**What to produce**
Please print each record that follows precisely as it appears.

[Collected data entries]
━━━━━━━━
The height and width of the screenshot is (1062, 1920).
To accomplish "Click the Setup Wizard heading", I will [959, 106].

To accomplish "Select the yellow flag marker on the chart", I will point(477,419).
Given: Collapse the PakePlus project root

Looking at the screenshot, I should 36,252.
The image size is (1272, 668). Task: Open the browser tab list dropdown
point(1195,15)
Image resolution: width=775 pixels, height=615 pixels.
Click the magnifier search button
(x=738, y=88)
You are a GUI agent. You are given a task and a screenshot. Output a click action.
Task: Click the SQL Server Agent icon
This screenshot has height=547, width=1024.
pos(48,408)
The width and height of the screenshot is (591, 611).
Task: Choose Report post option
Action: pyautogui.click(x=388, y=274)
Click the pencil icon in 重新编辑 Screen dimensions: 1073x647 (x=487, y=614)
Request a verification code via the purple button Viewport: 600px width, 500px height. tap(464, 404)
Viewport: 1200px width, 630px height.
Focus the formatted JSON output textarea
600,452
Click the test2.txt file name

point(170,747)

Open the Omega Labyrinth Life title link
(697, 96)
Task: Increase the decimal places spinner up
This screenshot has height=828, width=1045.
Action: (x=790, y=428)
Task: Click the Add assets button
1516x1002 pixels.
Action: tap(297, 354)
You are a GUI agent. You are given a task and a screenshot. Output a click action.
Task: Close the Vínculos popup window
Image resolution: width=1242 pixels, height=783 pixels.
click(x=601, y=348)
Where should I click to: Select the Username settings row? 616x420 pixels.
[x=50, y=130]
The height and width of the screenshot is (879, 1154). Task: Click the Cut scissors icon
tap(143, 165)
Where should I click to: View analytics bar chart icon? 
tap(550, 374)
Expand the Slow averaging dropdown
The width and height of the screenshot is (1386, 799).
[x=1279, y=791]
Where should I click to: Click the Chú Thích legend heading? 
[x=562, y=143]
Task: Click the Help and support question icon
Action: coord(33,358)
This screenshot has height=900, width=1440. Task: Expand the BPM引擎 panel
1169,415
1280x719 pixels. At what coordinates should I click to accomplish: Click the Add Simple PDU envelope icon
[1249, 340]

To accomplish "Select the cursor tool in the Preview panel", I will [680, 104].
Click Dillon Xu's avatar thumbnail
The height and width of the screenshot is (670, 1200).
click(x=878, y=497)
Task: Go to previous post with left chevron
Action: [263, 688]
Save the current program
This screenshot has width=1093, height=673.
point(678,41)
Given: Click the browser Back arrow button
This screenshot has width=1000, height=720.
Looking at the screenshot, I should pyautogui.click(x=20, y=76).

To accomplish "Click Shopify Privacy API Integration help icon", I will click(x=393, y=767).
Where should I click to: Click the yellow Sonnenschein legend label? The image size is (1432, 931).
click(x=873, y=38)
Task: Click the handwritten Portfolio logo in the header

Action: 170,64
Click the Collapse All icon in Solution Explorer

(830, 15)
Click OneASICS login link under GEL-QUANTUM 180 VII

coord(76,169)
━━━━━━━━
**Exercise result**
The height and width of the screenshot is (1062, 1920).
To accomplish "Click the Setup Wizard heading", I will [959, 106].

To accomplish "Select the yellow flag marker on the chart", I will point(477,419).
Given: Collapse the PakePlus project root

Looking at the screenshot, I should 36,252.
The image size is (1272, 668). Task: Open the browser tab list dropdown
point(1195,15)
Image resolution: width=775 pixels, height=615 pixels.
Click the magnifier search button
(x=738, y=88)
You are a GUI agent. You are given a task and a screenshot. Output a click action.
Task: Click the SQL Server Agent icon
This screenshot has height=547, width=1024.
pos(48,408)
The width and height of the screenshot is (591, 611).
Task: Choose Report post option
Action: pyautogui.click(x=388, y=274)
Click the pencil icon in 重新编辑 Screen dimensions: 1073x647 (x=487, y=614)
Request a verification code via the purple button Viewport: 600px width, 500px height. tap(464, 404)
Viewport: 1200px width, 630px height.
Focus the formatted JSON output textarea
600,452
Click the test2.txt file name

point(170,747)

Open the Omega Labyrinth Life title link
(697, 96)
Task: Increase the decimal places spinner up
This screenshot has height=828, width=1045.
Action: (x=790, y=428)
Task: Click the Add assets button
1516x1002 pixels.
Action: tap(297, 354)
You are a GUI agent. You are given a task and a screenshot. Output a click action.
Task: Close the Vínculos popup window
Image resolution: width=1242 pixels, height=783 pixels.
click(x=601, y=348)
Where should I click to: Select the Username settings row? 616x420 pixels.
[x=50, y=130]
The height and width of the screenshot is (879, 1154). Task: Click the Cut scissors icon
tap(143, 165)
Where should I click to: View analytics bar chart icon? 
tap(550, 374)
Expand the Slow averaging dropdown
The width and height of the screenshot is (1386, 799).
[x=1279, y=791]
Where should I click to: Click the Chú Thích legend heading? 
[x=562, y=143]
Task: Click the Help and support question icon
Action: coord(33,358)
This screenshot has height=900, width=1440. Task: Expand the BPM引擎 panel
1169,415
1280x719 pixels. At what coordinates should I click to accomplish: Click the Add Simple PDU envelope icon
[1249, 340]

To accomplish "Select the cursor tool in the Preview panel", I will [680, 104].
Click Dillon Xu's avatar thumbnail
The height and width of the screenshot is (670, 1200).
click(x=878, y=497)
Task: Go to previous post with left chevron
Action: [263, 688]
Save the current program
This screenshot has width=1093, height=673.
point(678,41)
Given: Click the browser Back arrow button
This screenshot has width=1000, height=720.
Looking at the screenshot, I should pyautogui.click(x=20, y=76).

To accomplish "Click Shopify Privacy API Integration help icon", I will click(x=393, y=767).
Where should I click to: Click the yellow Sonnenschein legend label? The image size is (1432, 931).
click(x=873, y=38)
Task: Click the handwritten Portfolio logo in the header

Action: 170,64
Click the Collapse All icon in Solution Explorer

(830, 15)
Click OneASICS login link under GEL-QUANTUM 180 VII

coord(76,169)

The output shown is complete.